好,我让你死心,我告诉你,天街刺杀事件,是老二一手策划,想嫁祸与你;
听雨轩爆炸事件,也是老二策划,他想杀你儿子;
听清楚了,听明白了?”
朱棣大声吆喝,似乎陷入疯狂,他对这俩儿子,很失望。
“听清楚了,听明白了,可他依然是我二弟,打断骨头连着筋啊,爹。
再说了,我和瞻基不是活的好好的么。”
朱高炽依旧哭着为朱高煦求情。
“你呀,就是太心慈手软,你不砍,我砍!”
朱棣说完,一把夺过朱高炽手中的剑,转身朝朱高煦的脖子砍去。
朱高炽见状,双手抓住剑身,用力握着,哭喊着:
“爹,使不得,使不得啊!
涂德海,快把带来的画拿过来,快啊!”
朱高炽忽然想起了猛虎图,以及儿子朱瞻基在上面的题诗。
涂德海原本吓得颤颤巍巍,但限于身份,不敢造次,猛然一听太子爷喊自己拿画,赶紧把画拿进来,十分麻利的展开。

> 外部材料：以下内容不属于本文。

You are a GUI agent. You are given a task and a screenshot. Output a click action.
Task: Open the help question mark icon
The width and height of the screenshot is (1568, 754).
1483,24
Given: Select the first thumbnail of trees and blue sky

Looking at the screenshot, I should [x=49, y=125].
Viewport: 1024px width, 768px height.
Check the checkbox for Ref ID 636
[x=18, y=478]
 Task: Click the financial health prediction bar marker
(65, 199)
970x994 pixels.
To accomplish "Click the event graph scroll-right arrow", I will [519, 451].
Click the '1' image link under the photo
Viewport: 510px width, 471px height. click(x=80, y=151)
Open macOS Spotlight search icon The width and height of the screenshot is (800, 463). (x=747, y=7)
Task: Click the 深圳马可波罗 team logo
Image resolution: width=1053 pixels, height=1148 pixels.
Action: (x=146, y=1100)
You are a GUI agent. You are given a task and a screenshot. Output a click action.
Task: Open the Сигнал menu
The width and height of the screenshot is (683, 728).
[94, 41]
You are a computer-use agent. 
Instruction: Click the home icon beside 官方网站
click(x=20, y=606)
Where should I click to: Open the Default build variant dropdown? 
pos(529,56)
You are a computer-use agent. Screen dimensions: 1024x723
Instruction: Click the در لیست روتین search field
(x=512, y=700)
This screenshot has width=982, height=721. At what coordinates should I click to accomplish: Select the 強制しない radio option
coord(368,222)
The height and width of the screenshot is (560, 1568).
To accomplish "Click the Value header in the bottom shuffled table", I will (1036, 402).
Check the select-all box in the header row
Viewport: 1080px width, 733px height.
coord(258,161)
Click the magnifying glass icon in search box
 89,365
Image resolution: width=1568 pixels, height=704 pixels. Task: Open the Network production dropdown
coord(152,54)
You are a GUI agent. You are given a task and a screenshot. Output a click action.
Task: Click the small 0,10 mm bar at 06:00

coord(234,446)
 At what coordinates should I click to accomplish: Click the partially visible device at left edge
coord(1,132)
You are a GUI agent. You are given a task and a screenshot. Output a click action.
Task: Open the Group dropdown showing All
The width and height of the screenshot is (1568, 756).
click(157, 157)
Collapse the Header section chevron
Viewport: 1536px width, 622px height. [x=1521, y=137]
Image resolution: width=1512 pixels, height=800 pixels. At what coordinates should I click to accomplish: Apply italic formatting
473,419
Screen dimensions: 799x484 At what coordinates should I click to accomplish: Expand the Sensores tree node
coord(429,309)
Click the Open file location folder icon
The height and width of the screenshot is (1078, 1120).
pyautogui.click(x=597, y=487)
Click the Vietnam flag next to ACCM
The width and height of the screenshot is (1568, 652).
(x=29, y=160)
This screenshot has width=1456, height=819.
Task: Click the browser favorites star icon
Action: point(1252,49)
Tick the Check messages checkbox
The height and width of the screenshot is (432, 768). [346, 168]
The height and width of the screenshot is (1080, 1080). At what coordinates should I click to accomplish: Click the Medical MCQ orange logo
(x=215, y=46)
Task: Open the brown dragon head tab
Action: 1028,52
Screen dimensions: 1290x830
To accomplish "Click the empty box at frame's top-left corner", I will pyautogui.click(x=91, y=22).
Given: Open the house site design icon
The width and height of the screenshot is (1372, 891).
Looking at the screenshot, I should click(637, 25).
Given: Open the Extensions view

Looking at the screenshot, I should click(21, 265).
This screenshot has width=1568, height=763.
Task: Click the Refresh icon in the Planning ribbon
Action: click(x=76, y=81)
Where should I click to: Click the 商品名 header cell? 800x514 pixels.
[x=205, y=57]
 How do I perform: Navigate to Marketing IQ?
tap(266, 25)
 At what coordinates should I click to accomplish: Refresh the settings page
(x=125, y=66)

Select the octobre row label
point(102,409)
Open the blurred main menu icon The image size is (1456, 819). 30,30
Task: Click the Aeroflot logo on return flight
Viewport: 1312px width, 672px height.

朱棣看了一眼猛虎图,被上面的题诗吸引住了,双目再也没有离开猛虎图,嘴里反复念道:
“虎为百兽尊,
罔敢触其怒。
惟有父子情,
一步一回顾。”
念了不知多少遍,低声道:
“朕累了,你们都回吧。”
言毕,在太监涂德海的搀扶下,离开了,只留下一个落寞的身影……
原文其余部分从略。